* Begin *
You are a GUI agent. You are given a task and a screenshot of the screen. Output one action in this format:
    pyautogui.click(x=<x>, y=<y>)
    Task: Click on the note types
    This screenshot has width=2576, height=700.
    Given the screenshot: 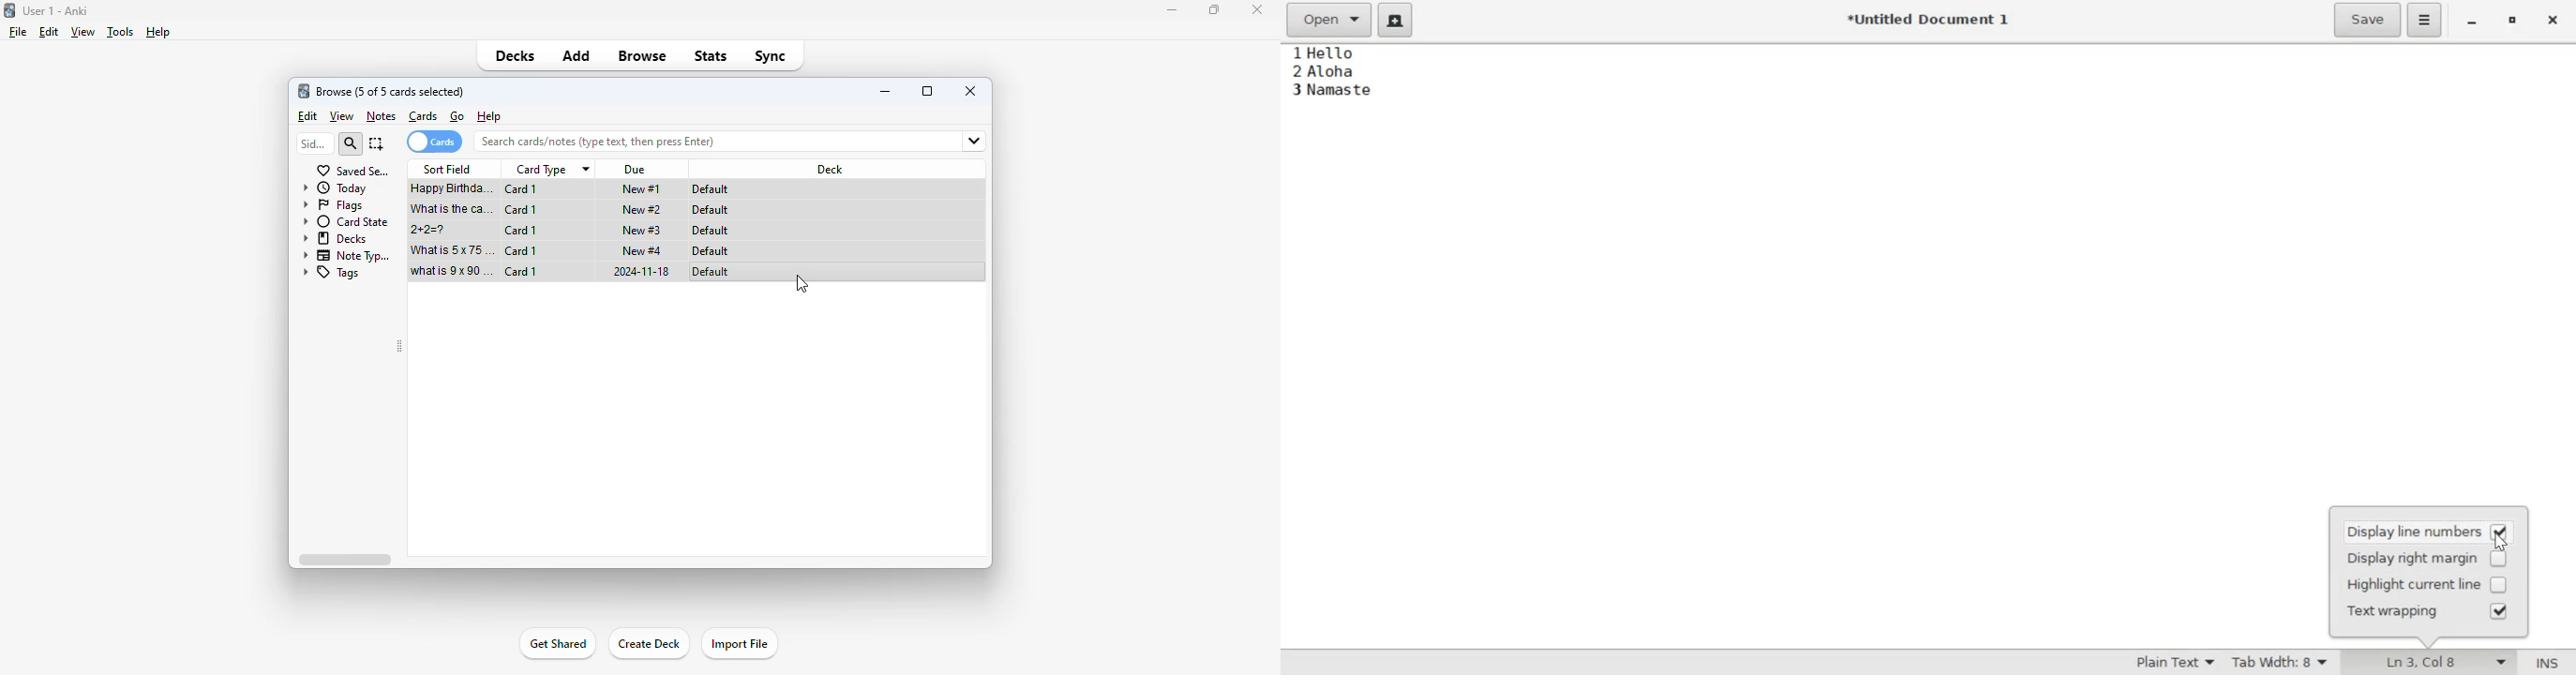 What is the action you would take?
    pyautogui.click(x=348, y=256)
* End *
__WHAT IS ASKED__: Write out the records from their first line up to and including the line containing "This screenshot has", substituting "note templates" for "note types" and changing nothing else.

__ANSWER TO THE TASK__:
You are a GUI agent. You are given a task and a screenshot of the screen. Output one action in this format:
    pyautogui.click(x=<x>, y=<y>)
    Task: Click on the note templates
    This screenshot has width=2576, height=700.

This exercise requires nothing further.